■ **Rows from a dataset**
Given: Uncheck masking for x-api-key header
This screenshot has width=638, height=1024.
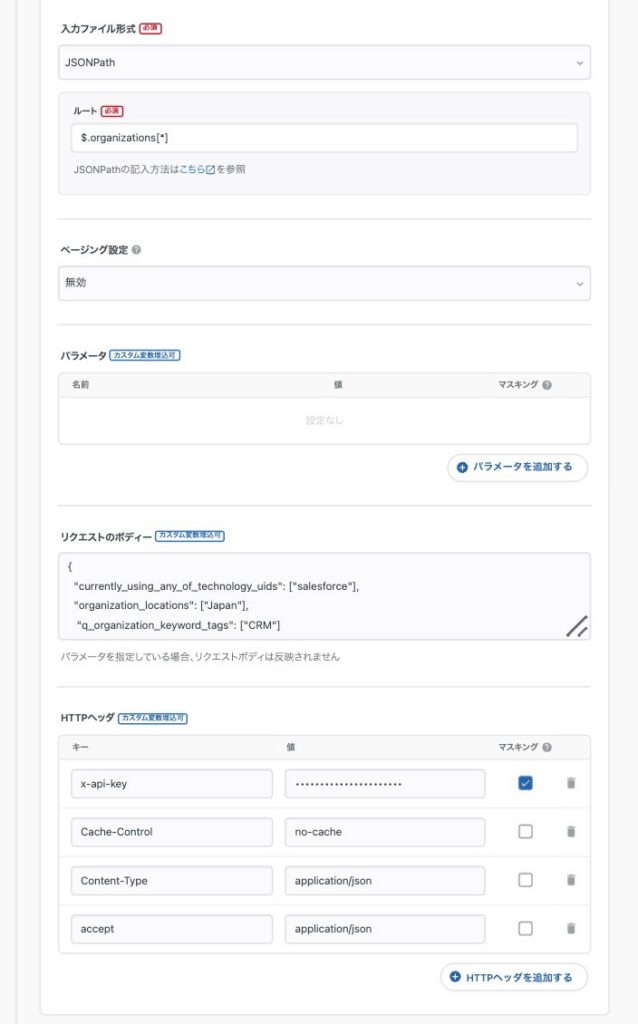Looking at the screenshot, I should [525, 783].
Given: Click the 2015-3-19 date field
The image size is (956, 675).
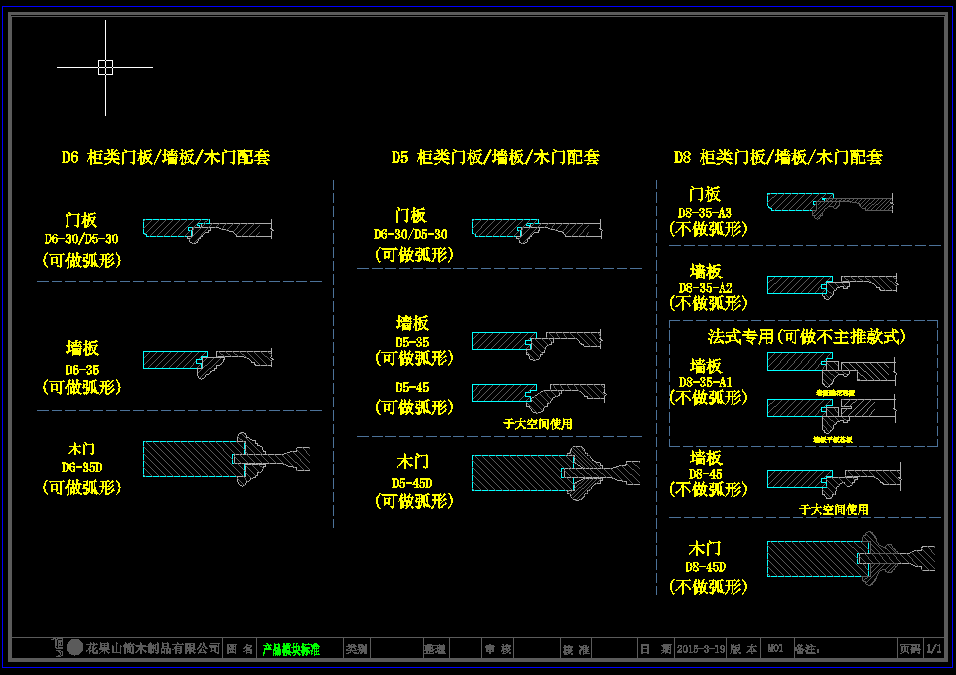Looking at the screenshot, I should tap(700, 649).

■ **Work instructions**
Express the items above as a two-column CSV with the headers "instruction" and "answer", one row per item, putting each field in quotes and replacing any line breaks with spaces. Leave the pictures out.

■ **Task result**
instruction,answer
"Given: Uncheck masking for x-api-key header This screenshot has width=638, height=1024.","Looking at the screenshot, I should [525, 783]."
"Given: Click the 2015-3-19 date field The image size is (956, 675).","Looking at the screenshot, I should tap(700, 649)."